UNREST IN ASIA MINOR HALTS ART EXCAVATIONS
UNCOVERED GEOMETRIC POTTERY AT COLOPHOR
Because of the present unsettled conditions of affairs in Asia Minor, the excavations of Colophor being carried on by the Fogg Art Museum of Harvard and the American School of Classical Studies at Athens have been temporarily discontinued.
In October, 1920, the Fogg Museum received from an anonymous friend a gift of $50,000 for the purpose of conducting excavations in Greek lands at sites mutually agreed upon by the Museums and the American School of Classical Studies at Athens. By the terms of the agreement the two institutions were to furnish each year one or more representatives to have actual charge of the excavations and to decide questions of detail in the prosecution of the work. Professor B. H. Hill has been in charge for the School at Athens, and Dr. Hetty Goldman was appointed Harvard's official representative in the field.

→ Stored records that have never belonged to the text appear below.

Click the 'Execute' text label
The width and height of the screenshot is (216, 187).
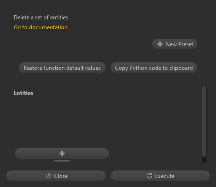tap(165, 176)
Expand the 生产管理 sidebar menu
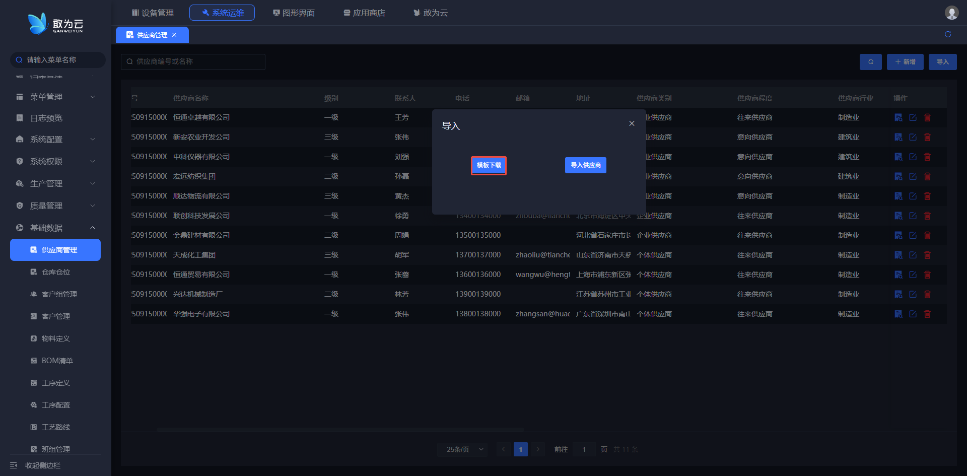 pos(55,183)
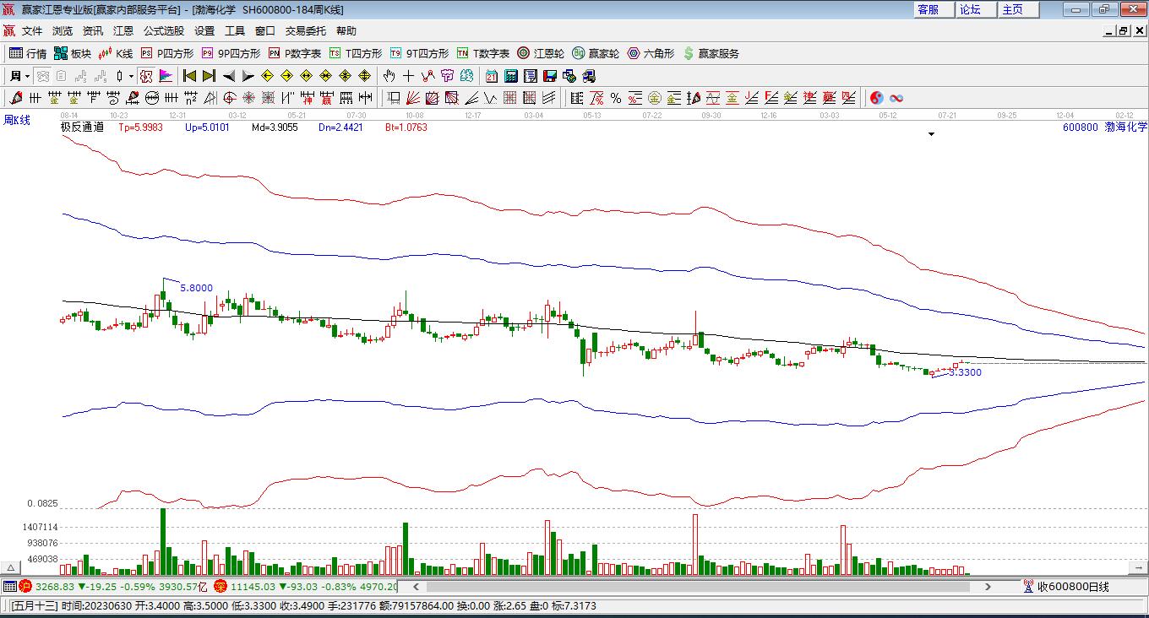The height and width of the screenshot is (618, 1149).
Task: Click the small black triangle above chart
Action: tap(931, 134)
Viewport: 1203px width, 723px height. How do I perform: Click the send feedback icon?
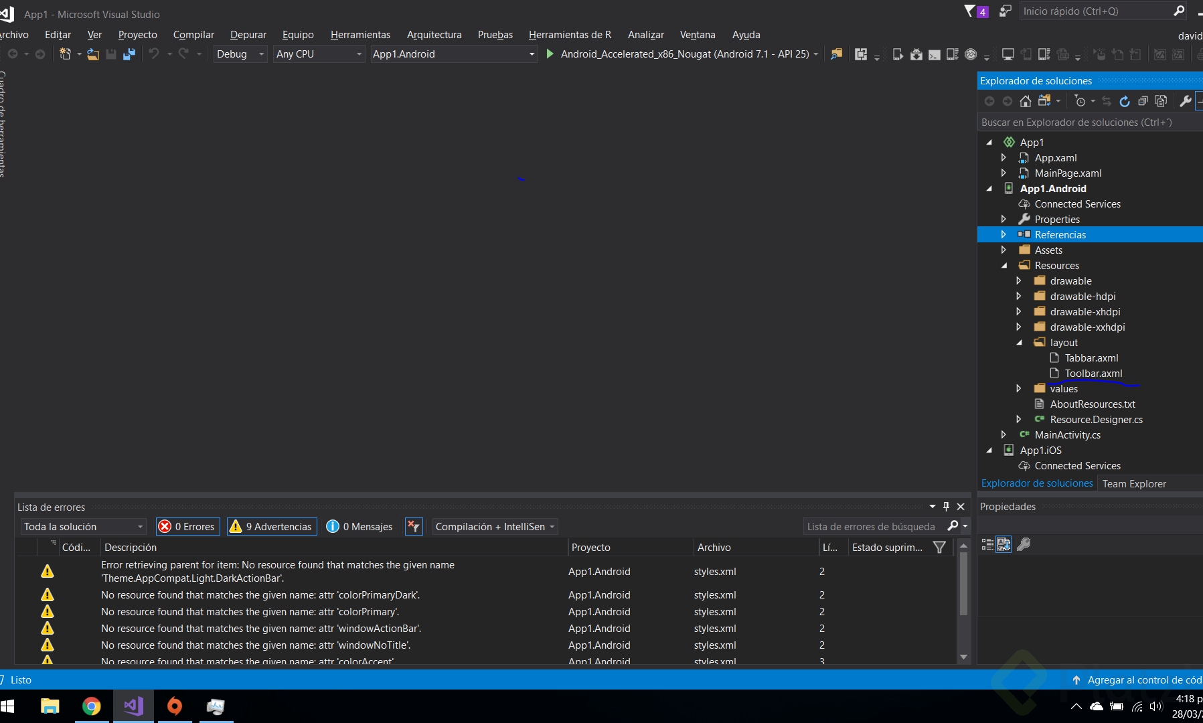[x=1005, y=11]
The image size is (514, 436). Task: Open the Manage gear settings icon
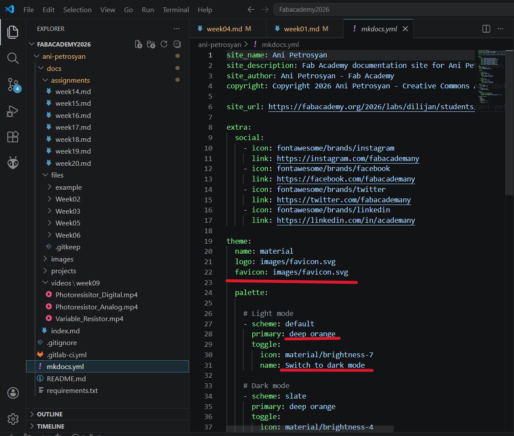click(x=13, y=419)
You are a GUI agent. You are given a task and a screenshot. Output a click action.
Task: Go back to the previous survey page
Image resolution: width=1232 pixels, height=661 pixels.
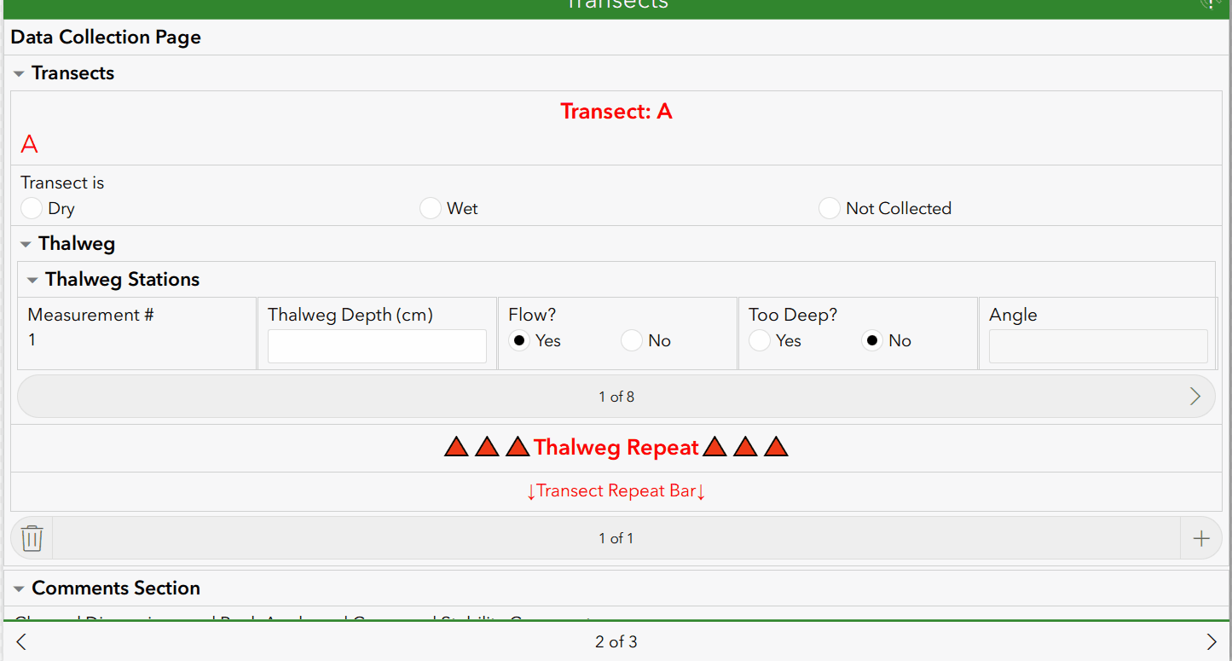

A site was chosen at Colophor in Asia Minor, and the work of excavating was begun there in the early part of 1922. In spite of difficulties and interruptions of long periods, the excavations have been carried on, and interesting results have been obtained. Very early pottery of a geometric character have been found, and good types of terra cotta and coins, but it is estimated that the most important result of the work has been the contribution made to the knowledge of ancient architecture, especially of early house plans which the investigations have unearthed.